Expected Policy Gradients
This provides a more efficient and unified gradient estimation method for reinforcement learning practitioners, though it is incremental as it builds on existing policy gradient frameworks.
The paper tackles the problem of unifying stochastic and deterministic policy gradients in reinforcement learning by proposing expected policy gradients (EPG), which integrate across actions to reduce variance without computational overhead, and shows it outperforms DPG with Ornstein-Uhlenbeck exploration in four MuJoCo domains.

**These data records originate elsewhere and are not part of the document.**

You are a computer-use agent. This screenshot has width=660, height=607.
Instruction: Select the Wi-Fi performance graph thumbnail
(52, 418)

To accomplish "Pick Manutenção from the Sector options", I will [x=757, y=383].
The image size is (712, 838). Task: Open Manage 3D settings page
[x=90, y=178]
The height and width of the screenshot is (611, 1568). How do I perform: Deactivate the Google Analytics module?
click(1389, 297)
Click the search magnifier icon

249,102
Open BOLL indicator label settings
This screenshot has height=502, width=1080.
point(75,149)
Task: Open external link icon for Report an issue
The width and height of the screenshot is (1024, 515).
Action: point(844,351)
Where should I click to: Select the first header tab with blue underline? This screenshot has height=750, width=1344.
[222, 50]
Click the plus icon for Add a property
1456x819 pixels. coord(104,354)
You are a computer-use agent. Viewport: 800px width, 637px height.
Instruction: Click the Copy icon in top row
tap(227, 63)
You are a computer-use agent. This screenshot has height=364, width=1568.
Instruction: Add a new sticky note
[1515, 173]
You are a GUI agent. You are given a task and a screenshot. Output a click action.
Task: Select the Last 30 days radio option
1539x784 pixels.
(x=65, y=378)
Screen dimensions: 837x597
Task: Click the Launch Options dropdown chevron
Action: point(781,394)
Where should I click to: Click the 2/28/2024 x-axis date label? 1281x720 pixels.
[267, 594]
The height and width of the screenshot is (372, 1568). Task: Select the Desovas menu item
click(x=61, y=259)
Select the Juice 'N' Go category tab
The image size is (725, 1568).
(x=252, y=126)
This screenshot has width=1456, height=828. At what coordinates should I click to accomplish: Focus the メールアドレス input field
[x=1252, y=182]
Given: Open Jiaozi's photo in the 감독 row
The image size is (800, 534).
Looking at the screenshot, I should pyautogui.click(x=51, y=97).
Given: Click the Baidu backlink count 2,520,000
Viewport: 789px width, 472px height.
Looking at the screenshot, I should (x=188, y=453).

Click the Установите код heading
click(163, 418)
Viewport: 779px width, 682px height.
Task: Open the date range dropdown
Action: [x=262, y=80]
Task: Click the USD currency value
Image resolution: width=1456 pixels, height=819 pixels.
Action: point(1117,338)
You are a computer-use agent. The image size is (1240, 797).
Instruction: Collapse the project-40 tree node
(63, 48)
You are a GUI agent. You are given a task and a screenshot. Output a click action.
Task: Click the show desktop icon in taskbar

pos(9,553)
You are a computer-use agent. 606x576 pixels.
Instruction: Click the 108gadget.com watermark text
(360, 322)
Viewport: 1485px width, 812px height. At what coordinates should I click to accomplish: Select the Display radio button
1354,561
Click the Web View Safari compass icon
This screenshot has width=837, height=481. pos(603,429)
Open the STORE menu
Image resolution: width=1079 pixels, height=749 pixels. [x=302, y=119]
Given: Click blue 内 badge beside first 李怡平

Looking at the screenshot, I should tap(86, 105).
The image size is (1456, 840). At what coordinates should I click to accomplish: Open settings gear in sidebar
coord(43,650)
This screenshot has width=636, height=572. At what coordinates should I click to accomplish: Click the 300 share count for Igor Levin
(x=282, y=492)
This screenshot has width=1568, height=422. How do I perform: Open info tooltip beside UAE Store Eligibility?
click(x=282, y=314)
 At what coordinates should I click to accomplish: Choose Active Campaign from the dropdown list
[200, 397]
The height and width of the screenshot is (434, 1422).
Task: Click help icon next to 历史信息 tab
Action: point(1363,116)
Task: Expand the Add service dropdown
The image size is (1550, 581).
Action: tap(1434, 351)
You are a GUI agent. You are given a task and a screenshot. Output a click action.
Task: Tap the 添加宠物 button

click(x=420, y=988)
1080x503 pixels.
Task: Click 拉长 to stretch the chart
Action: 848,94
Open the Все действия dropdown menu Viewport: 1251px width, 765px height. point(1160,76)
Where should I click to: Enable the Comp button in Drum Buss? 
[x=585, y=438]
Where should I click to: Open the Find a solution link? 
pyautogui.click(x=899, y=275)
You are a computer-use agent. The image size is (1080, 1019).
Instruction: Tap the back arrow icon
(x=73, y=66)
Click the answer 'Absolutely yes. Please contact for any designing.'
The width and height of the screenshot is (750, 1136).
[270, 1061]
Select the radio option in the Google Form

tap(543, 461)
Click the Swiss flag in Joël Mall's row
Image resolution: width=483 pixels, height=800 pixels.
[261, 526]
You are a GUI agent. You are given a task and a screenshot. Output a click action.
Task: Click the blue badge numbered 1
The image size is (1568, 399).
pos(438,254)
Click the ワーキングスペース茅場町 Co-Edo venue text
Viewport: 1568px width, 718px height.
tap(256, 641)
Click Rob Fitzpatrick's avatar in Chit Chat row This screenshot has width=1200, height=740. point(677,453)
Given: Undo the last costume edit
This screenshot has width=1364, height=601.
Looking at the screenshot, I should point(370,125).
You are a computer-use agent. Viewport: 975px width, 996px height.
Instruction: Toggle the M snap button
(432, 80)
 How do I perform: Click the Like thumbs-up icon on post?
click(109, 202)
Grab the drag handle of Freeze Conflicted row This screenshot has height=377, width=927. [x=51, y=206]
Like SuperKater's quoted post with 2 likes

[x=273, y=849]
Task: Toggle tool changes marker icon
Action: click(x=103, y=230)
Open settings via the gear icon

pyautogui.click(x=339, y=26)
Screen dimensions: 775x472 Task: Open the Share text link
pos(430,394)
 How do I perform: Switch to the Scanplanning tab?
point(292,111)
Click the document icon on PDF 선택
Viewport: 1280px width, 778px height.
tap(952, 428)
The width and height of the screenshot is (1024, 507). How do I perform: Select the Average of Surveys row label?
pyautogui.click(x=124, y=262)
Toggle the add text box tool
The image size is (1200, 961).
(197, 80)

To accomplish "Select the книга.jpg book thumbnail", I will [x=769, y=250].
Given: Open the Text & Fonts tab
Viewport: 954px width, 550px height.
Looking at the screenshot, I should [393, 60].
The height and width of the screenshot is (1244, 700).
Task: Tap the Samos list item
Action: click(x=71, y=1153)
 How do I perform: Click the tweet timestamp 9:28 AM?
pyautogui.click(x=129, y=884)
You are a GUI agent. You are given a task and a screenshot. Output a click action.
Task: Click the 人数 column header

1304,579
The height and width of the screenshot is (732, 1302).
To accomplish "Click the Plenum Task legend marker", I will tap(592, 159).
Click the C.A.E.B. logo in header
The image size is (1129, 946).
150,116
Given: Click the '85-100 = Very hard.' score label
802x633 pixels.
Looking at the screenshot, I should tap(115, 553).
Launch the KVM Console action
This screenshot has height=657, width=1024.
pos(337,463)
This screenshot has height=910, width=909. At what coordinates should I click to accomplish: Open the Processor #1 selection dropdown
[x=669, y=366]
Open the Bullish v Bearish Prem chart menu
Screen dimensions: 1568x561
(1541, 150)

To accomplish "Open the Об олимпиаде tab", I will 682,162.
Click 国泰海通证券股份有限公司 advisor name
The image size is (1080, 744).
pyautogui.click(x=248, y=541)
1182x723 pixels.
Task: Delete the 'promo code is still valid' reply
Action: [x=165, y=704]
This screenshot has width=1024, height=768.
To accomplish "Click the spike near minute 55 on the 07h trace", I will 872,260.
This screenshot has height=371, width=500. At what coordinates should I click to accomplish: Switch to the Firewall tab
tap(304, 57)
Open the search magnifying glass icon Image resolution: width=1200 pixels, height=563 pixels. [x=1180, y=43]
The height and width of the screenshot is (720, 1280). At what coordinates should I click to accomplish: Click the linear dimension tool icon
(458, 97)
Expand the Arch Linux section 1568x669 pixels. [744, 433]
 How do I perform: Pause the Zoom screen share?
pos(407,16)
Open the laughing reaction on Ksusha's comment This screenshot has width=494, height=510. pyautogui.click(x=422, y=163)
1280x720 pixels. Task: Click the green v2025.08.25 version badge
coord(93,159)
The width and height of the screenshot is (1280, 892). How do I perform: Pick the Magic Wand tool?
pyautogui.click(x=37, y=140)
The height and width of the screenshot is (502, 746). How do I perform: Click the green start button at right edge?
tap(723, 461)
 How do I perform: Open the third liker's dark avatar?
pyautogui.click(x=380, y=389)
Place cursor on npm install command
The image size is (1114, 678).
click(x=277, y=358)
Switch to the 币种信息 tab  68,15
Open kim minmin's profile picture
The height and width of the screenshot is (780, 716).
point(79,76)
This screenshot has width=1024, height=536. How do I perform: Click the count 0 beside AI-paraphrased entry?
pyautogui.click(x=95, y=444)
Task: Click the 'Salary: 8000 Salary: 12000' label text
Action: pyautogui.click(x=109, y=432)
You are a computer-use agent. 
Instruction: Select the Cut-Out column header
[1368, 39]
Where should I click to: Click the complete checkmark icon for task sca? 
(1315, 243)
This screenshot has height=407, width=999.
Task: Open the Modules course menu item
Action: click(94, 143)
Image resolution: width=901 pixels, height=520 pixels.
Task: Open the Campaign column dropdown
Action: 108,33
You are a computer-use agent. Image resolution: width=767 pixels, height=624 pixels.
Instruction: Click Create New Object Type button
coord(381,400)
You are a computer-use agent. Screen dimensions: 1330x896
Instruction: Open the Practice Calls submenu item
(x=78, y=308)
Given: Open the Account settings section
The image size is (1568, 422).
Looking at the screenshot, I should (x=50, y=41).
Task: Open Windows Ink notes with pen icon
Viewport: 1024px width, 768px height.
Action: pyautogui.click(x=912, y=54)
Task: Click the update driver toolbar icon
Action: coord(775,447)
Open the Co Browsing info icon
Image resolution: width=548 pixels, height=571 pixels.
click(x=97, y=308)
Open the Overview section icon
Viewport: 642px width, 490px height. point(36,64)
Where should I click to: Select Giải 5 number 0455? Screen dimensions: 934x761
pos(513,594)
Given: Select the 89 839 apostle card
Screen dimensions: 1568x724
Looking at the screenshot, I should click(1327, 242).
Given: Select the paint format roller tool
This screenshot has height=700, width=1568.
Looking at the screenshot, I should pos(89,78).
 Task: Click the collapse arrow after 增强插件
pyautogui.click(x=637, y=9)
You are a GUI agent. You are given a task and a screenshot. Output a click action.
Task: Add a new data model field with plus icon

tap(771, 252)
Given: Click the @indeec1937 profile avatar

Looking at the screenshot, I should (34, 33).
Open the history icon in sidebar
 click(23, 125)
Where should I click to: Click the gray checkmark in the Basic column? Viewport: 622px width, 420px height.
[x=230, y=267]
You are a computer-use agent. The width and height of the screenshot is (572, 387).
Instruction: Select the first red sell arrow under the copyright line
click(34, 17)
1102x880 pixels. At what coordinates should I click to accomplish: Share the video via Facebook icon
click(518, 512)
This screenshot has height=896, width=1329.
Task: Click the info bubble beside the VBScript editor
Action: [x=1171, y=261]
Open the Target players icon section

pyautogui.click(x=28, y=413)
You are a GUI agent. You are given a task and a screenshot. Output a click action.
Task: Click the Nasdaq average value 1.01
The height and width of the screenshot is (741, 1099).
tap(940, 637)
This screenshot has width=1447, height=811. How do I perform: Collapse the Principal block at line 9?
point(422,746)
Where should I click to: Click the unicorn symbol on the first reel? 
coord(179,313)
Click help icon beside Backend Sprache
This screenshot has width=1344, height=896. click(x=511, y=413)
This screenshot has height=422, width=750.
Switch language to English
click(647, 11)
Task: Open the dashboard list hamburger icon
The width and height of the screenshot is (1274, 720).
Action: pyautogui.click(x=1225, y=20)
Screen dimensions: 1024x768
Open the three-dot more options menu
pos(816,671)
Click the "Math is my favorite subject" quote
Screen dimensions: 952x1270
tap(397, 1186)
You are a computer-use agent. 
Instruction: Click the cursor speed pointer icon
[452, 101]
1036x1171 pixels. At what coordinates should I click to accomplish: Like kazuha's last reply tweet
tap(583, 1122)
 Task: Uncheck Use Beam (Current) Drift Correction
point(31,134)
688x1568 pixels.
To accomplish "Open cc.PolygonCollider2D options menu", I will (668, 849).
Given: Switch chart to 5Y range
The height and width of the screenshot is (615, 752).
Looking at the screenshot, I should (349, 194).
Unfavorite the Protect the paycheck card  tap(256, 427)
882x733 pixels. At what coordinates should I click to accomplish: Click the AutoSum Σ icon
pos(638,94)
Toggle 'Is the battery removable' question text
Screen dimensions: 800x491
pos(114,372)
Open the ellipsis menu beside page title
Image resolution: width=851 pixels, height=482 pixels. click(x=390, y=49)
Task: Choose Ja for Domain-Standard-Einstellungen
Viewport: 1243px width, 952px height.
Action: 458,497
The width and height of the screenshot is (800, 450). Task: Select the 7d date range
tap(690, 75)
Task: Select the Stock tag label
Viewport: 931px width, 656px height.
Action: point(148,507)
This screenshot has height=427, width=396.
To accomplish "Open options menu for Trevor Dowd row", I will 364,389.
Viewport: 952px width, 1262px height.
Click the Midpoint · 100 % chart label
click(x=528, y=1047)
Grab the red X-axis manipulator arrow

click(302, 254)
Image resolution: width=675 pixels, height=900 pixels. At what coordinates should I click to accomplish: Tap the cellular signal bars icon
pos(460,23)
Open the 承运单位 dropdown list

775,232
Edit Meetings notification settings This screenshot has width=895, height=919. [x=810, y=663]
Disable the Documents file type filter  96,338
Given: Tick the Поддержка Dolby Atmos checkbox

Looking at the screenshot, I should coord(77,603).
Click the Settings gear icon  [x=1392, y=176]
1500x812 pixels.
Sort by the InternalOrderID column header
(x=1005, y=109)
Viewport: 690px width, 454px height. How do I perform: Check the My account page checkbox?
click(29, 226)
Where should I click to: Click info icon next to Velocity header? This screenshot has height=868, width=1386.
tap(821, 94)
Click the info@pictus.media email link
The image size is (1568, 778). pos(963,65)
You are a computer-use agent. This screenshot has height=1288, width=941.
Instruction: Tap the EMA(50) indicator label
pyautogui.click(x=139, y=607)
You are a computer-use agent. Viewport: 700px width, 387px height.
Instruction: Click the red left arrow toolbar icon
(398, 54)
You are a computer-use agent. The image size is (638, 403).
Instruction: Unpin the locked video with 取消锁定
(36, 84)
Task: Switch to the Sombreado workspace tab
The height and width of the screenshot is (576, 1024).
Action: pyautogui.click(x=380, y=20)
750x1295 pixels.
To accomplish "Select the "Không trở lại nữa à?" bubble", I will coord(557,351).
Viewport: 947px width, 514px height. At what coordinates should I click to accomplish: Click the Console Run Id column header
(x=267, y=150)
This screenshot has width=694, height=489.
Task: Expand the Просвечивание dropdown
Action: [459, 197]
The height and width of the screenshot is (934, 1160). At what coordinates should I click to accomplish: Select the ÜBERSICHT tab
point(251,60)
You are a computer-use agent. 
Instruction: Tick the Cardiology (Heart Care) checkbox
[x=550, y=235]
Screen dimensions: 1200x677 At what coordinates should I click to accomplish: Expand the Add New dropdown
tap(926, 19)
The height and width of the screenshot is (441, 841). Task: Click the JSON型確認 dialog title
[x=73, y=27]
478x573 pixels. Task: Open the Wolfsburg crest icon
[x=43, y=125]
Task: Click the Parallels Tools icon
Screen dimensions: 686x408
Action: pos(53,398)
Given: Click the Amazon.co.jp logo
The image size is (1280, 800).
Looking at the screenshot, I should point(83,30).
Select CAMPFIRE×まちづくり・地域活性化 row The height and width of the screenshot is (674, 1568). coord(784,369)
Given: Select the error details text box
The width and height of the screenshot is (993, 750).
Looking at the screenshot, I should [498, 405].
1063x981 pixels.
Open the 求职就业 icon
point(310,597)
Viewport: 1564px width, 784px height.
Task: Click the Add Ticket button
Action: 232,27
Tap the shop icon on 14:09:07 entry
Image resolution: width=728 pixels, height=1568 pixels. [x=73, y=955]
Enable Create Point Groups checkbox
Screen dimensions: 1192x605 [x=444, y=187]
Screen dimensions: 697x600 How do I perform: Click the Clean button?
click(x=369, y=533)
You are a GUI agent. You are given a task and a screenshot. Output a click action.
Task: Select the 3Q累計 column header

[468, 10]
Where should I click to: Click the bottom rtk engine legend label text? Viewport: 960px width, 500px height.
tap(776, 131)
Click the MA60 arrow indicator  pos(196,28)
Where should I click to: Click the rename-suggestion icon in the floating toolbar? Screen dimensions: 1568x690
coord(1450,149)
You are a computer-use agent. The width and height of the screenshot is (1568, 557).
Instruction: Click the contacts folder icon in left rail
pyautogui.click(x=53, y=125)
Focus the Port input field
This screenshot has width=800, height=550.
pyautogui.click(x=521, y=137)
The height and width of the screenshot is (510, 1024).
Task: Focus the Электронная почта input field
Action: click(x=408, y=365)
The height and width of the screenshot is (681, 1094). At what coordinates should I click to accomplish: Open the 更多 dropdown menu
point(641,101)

We propose expected policy gradients (EPG), which unify stochastic policy gradients (SPG) and deterministic policy gradients (DPG) for reinforcement learning. Inspired by expected sarsa, EPG integrates across the action when estimating the gradient, instead of relying only on the action in the sampled trajectory. We establish a new general policy gradient theorem, of which the stochastic and deterministic policy gradient theorems are special cases. We also prove that EPG reduces the variance of the gradient estimates without requiring deterministic policies and, for the Gaussian case, with no computational overhead. Finally, we show that it is optimal in a certain sense to explore with a Gaussian policy such that the covariance is proportional to the exponential of the scaled Hessian of the critic with respect to the actions. We present empirical results confirming that this new form of exploration substantially outperforms DPG with the Ornstein-Uhlenbeck heuristic in four challenging MuJoCo domains.